┌─ RECORDS FOR THE TASK

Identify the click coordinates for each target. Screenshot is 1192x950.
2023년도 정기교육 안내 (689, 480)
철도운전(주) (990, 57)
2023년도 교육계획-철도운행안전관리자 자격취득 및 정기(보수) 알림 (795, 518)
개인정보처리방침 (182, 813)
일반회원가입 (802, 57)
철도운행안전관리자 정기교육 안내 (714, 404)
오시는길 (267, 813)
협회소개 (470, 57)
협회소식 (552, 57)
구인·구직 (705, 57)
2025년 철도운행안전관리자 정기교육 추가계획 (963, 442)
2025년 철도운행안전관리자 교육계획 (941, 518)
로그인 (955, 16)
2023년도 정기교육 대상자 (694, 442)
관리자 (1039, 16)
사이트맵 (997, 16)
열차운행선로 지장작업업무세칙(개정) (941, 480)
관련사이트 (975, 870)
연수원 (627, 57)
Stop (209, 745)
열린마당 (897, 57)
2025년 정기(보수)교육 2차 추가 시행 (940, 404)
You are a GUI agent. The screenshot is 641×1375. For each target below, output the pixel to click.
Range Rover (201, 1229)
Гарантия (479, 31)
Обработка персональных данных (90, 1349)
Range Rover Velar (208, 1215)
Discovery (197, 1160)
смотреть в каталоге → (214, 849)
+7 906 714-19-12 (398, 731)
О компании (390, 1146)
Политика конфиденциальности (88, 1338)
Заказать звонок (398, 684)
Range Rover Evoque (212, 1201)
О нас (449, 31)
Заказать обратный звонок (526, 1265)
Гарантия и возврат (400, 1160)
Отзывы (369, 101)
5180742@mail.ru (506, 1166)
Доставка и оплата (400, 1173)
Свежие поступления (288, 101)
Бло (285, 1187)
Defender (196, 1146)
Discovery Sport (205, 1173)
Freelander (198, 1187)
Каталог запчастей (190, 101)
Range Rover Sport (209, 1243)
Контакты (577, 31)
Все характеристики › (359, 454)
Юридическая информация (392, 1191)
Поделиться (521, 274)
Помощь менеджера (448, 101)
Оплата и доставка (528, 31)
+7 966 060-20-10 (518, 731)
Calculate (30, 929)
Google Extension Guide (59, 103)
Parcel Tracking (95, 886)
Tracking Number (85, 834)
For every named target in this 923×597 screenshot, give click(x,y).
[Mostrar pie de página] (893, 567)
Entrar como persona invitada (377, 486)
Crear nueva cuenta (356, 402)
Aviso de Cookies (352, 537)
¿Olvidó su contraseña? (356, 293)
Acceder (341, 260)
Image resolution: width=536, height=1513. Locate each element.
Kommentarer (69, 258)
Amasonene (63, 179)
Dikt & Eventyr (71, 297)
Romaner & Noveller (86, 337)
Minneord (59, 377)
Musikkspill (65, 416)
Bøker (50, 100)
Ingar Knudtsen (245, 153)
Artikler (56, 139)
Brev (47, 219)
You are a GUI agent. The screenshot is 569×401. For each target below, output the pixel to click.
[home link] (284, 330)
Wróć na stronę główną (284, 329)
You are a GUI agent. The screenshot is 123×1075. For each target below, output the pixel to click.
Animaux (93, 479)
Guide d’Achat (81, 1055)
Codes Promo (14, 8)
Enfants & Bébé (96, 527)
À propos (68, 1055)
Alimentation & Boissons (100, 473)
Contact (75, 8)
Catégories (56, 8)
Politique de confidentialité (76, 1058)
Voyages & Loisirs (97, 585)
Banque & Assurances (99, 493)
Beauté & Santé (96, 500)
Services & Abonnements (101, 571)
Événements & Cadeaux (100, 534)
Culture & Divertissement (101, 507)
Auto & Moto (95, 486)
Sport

└─

Copy out the lines of the records above exactly, everything from the line containing "Range Rover Sport (209, 1243)" down to the line containing "Dikt & Eventyr (71, 297)", with both of those lines included.

Range Rover Sport (209, 1243)
Контакты (577, 31)
Все характеристики › (359, 454)
Юридическая информация (392, 1191)
Поделиться (521, 274)
Помощь менеджера (448, 101)
Оплата и доставка (528, 31)
+7 966 060-20-10 (518, 731)
Calculate (30, 929)
Google Extension Guide (59, 103)
Parcel Tracking (95, 886)
Tracking Number (85, 834)
For every named target in this 923×597 screenshot, give click(x,y).
[Mostrar pie de página] (893, 567)
Entrar como persona invitada (377, 486)
Crear nueva cuenta (356, 402)
Aviso de Cookies (352, 537)
¿Olvidó su contraseña? (356, 293)
Acceder (341, 260)
Image resolution: width=536, height=1513. Locate each element.
Kommentarer (69, 258)
Amasonene (63, 179)
Dikt & Eventyr (71, 297)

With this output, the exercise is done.